Gross domestic product data from the U.S. and eurozone this week will show how sharply economic growth slowed in the third quarter.
U.S. new-home sales are expected to pick up in September, following the path of existing homes. Low mortgage rates and the continued hunt for more space to work at home are spurring demand, but rising prices and tight inventories have put a check on activity in recent months.
U.S. manufacturers have been weighed down by transportation bottlenecks and shortages of materials this year. Data on new orders for durable goods in September will likely reflect the most severe disruptions—notably in the auto sector.
The Bank of Japan is expected to review its growth and inflation forecasts and release a quarterly economic report at the end of a two-day meeting. The bank is likely to keep its easy monetary policy on hold as price movements are still sluggish despite inflationary pressure in the U.S. and Europe.
Eurozone inflation rose at the fastest pace in 13 years in September, a phenomenon European Central Bank officials are likely to dismiss as temporary at the conclusion of a policy meeting Thursday. “We expect that at this meeting [ECB President Christine Lagarde ] will use the opportunity to again reiterate that the ECB isn’t spooked by the latest increase in inflation and specifically inflation expectations,” economists at RBC Capital Markets said in a research note.
U.S. gross domestic product growth likely cooled in the third quarter as households and businesses confronted supply-chain disruptions, climbing prices, labor-market mismatches and the Delta variant of Covid-19. In the October Wall Street Journal Economic Forecasting Survey, economists slashed third-quarter GDP growth forecasts to an average 3.1% annualized from 7% in the July survey.
The first estimate of eurozone economic output during the three months through September is expected to record a modest slowdown from the strong rebound seen in the second quarter.
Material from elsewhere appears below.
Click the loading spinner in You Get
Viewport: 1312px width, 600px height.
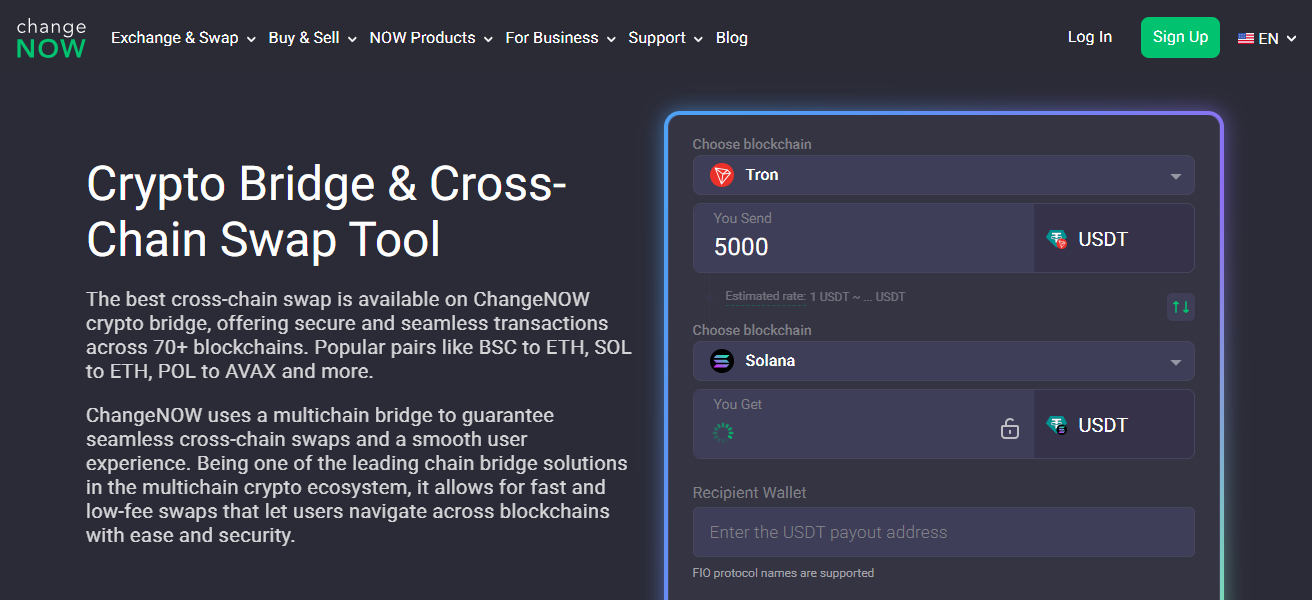pos(723,431)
While the services sector received a boost from the lifting of restrictions in many of the currency area’s members, supply shortages have held back growth in the manufacturing sector.
U.S. consumer spending in September is expected to advance, buoyed by rising demand alongside increasing prices for many goods and services. Centers for Disease Control and Prevention data show Covid-19 cases declined through most of the month, a development that could especially help in-person services such as restaurants and personal-care providers.